Parylene is considered by many to be the ultimate conformal coating for the protection of devices,
components and surfaces in the electronics, instrumentation, aerospace, medical and engineering industries.
- Parylene is unique in being created directly on the surface at room temperature.
- There is no liquid phase involved. Coatings are truly conformal, of uniform controllable thickness,
and are completely pinhole-free at thicknesses greater than 0.5μ.
- The coating completely penetrates spaces as narrow 0.01mm.
- No initiators or catalysts are involved in the polymerisation so the coating is very pure
and free from trace ionic impurities.
- Room temperature formation means the coatings are effectively stress-free.
- Any substrate that is vacuum-stable can be coated and the coating adheres strongly to all materials,
even stainless steel, provided the appropriate adhesion-promotion techniques are used.
- Parylenes are chemically and biologically inert and stable and make excellent barrier materials.
- Parylenes are almost completely unaffected by solvents, have low bulk permeability and are hydrophobic.
Coatings easily pass a 100hr salt-spray test.
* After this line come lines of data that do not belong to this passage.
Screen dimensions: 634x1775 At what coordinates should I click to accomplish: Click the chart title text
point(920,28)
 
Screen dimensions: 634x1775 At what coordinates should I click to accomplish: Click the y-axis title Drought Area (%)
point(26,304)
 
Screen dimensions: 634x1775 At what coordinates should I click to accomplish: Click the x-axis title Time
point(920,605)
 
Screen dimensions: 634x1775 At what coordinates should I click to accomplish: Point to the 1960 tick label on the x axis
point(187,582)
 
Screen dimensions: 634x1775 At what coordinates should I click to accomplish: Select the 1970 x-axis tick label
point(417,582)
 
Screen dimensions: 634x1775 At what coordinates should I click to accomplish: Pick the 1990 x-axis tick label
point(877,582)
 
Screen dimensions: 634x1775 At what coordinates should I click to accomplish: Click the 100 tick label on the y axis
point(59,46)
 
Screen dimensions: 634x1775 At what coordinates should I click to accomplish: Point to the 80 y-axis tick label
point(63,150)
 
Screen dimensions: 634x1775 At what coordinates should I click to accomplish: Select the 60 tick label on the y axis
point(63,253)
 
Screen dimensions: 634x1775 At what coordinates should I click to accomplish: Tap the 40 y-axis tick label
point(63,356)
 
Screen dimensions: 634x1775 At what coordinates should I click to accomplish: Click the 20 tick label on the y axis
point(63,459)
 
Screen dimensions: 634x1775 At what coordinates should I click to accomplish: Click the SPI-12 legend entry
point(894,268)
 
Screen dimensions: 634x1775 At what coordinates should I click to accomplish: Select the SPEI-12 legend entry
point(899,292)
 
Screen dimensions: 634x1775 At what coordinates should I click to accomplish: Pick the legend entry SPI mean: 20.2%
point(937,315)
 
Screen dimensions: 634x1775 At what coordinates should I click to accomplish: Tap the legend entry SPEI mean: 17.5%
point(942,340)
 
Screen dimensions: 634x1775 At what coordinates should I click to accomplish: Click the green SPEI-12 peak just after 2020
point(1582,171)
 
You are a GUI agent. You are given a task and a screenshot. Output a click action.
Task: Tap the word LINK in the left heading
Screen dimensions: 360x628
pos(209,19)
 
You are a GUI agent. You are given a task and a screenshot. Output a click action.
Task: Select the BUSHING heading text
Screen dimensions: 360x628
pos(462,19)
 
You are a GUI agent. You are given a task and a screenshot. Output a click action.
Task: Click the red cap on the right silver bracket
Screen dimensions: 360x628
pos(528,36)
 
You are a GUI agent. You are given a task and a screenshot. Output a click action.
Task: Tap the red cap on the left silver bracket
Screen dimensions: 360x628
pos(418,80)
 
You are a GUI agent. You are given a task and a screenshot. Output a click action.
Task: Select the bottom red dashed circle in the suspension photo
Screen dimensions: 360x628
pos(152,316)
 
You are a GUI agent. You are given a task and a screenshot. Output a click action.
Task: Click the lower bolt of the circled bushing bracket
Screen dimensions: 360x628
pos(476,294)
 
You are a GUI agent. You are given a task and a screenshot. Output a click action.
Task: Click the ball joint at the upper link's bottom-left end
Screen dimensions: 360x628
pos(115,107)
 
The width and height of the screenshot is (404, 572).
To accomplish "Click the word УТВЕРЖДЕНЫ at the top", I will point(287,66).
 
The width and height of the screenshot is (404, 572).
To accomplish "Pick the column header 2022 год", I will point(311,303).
- Parylenes have excellent electrical properties: low dielectric constant and loss with good high-frequency properties;
good dielectric strength; and high bulk and surface resistivities.
- Parylenes have good thermal endurance: Parylene C performs in air without significant loss of physical properties
for 10 years at 80°C and in the absence of oxygen to temperatures in excess of 200°C.
- Parylenes are transparent and can be used to coat optical elements.
- Coatings perform well as dry lubricants: static and dynamic friction coefficients are equal
and comparable to fluoropolymers with the advantage that they also have good wear and abrasion resistance.
- FDA approval of parylene-coated devices is well-documented. The coatings comply with USP Class VI Plastics
requirements and are MIL-I-46058C / IPC-cc-830B listed (as class XY).